Fin janvier, Tesla a annoncé l’ouverture de ses Superchargeurs à toutes les voitures électriques via une programme pilote. Après deux mois, il est l'heure de dresser le bilan de cette initiative.
Avec ses premières Model S, Tesla a déployé un réseau de recharge rapide propriétaire. Le but : démocratiser le plus rapidement possible la voiture électrique et rassurer les conducteurs concernant l’autonomie. Au fil des années, le réseau de Superchargeurs est devenu une référence en matière d’écosystème pour la voiture électrique : rapide, simple, abordable, fiable et disponible en nombre, le réseau Tesla cumule les éloges. A l’image des voitures de la marque, ces bornes de recharge rapide redéfinissent le segment et donnent du fil à retordre à d’autres opérateurs, qui n’ont guère d’autre choix que suivre le cahier des charges et le rythme de Tesla pour se faire une place.
Un réseau de bornes ouvert aux véhicules d'autres constructeurs
Véritable argument commercial pour la marque, avec parfois des acheteurs uniquement séduits par ce réseau convoité, les Superchargeurs ne seront plus uniquement réservés aux Tesla. Suivant ses premières volontés pour démocratiser la mobilité électrique, Elon Musk a annoncé que ses bornes s’ouvriront à toutes les voitures électriques.
Après les Pays-Bas, c’est donc au tour de la France de faire partie du programme pilote de lancement. Une période durant laquelle la marque américaine étudiera la viabilité du système et les éventuelles complications techniques.
Dès le lancement officiel de cette phase de test le 31 janvier dernier, c’est une véritable ruée vers l’or qui a débuté, avec plusieurs centaines de voitures électriques toutes marques confondues qui ont été s’abreuver sur les Superchargeurs. Plusieurs semaines plus tard, nous dressons donc un premier bilan.

• _Données de travail_
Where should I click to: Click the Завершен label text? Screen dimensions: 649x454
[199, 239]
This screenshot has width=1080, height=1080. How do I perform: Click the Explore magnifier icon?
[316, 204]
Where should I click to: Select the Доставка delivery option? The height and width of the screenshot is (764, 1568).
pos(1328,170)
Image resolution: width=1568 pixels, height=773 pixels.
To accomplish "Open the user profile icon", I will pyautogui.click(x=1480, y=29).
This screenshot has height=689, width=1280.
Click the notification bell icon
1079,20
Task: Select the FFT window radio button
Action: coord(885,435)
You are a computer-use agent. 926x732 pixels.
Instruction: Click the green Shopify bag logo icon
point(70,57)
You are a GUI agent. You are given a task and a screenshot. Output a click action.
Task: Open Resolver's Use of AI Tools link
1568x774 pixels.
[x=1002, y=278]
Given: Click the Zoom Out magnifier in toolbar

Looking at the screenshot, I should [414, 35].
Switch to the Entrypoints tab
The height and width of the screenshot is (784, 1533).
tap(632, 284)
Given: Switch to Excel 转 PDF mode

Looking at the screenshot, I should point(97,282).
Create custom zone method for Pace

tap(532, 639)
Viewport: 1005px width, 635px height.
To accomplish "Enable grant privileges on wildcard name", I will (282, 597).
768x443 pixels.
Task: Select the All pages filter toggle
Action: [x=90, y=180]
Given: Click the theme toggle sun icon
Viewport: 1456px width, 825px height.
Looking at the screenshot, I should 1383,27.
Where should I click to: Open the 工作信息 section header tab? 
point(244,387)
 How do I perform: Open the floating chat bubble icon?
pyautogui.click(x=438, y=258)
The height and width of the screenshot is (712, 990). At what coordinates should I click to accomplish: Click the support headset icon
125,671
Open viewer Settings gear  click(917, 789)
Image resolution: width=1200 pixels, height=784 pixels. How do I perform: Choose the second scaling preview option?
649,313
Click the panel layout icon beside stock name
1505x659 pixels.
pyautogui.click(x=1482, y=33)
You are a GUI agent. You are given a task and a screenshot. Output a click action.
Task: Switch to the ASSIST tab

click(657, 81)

• _Tâches_
1. Répondez s'il vous plaît à ces questions d'après l'extrait sur les Superchargeurs Tesla :
(a) Avec quels véhicules Tesla a-t-elle déployé son réseau de recharge rapide propriétaire ?
(b) Quel pays a fait partie du programme pilote avant la France ?
(c) À quelle date la phase de test a-t-elle été officiellement lancée ?
2. Transformez en tableau Markdown, avec les colonnes Numéro et Ligne, uniquement le passage des enregistrements allant de la ligne qui contient "How do I perform: Open" jusqu'à celle qui contient "Open viewer Settings", ces deux lignes comprises. Laissez de côté les lignes vides.

• _Résultats dans l'ordre_
1.
(a) Avec ses premières Model S.
(b) Les Pays-Bas.
(c) Le 31 janvier.

2.
| Numéro | Ligne |
|---|---|
| 1 |  How do I perform: Open the floating chat bubble icon? |
| 2 | pyautogui.click(x=438, y=258) |
| 3 | The height and width of the screenshot is (712, 990). At what coordinates should I click to accomplish: Click the support headset icon |
| 4 | 125,671 |
| 5 | Open viewer Settings gear  click(917, 789) |